_TRECHO DA FONTE_
──────────

Exposição busca contextualizar acontecimentos de 1823
Todos esses fatos podem ser contados a partir da série de documentos salvaguardados pelo Arquivo Público do Estado do Pará, espaço que não apenas preserva esses documentos, como também os disponibilizam para a pesquisa de qualquer pessoa interessada. Parte desses documentos que contextualizam o cenário do ano da adesão do Pará estão reunidos na exposição “Bicentenário da Adesão do Pará à Independência: Registros nos Documentos do Arquivo Público”, aberta ao público de 11 a 31 de agosto, no prédio do Arquivo Público, no bairro da Campina.

──────────

_EXERCÍCIO 1_
Reescreva em forma de lista o parágrafo do trecho sobre a exposição que começa com "Todos esses fatos podem ser contados", mantendo suas informações principais.
_EXERCÍCIO 2_
Responda às perguntas a seguir com base no trecho sobre a exposição.
(a) De que ano são os acontecimentos que a exposição busca contextualizar?
(b) Qual instituição preserva os documentos e os disponibiliza para pesquisa?
(c) Em que bairro se localiza o prédio onde a exposição está aberta ao público?
_EXERCÍCIO 3_
Reproduza fielmente a parte do trecho sobre a exposição que começa em "Exposição busca contextualizar" e termina em "bairro da Campina.".

_SEGMENTO DE DADOS_
──────────

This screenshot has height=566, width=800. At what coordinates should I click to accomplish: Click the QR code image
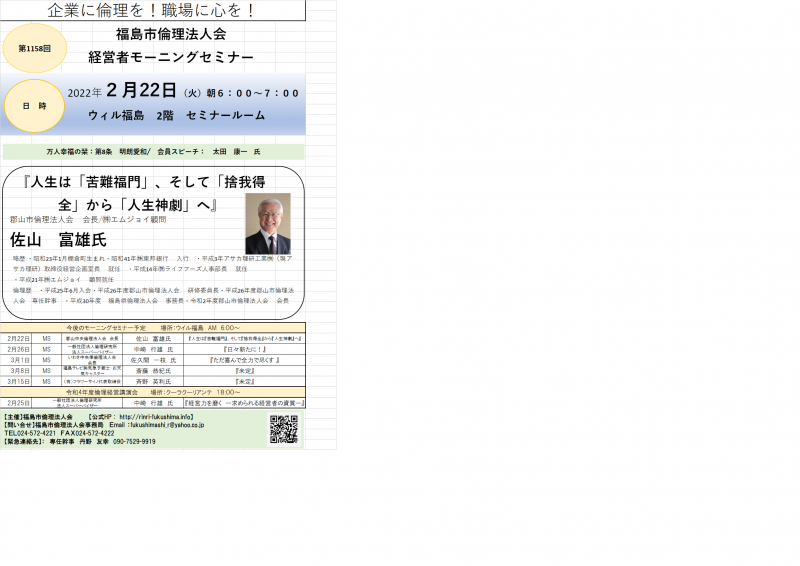pos(284,429)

──────────

_RESPOSTA 1_
- O Arquivo Público do Estado do Pará salvaguarda uma série de documentos e os disponibiliza para a pesquisa de qualquer pessoa interessada.
- Parte dos documentos que contextualizam o cenário do ano da adesão do Pará está reunida na exposição "Bicentenário da Adesão do Pará à Independência: Registros nos Documentos do Arquivo Público".
- A exposição fica aberta ao público de 11 a 31 de agosto, no prédio do Arquivo Público, no bairro da Campina.

_RESPOSTA 2_
(a) De 1823.
(b) O Arquivo Público do Estado do Pará.
(c) No bairro da Campina.

_RESPOSTA 3_
Exposição busca contextualizar acontecimentos de 1823
Todos esses fatos podem ser contados a partir da série de documentos salvaguardados pelo Arquivo Público do Estado do Pará, espaço que não apenas preserva esses documentos, como também os disponibilizam para a pesquisa de qualquer pessoa interessada. Parte desses documentos que contextualizam o cenário do ano da adesão do Pará estão reunidos na exposição “Bicentenário da Adesão do Pará à Independência: Registros nos Documentos do Arquivo Público”, aberta ao público de 11 a 31 de agosto, no prédio do Arquivo Público, no bairro da Campina.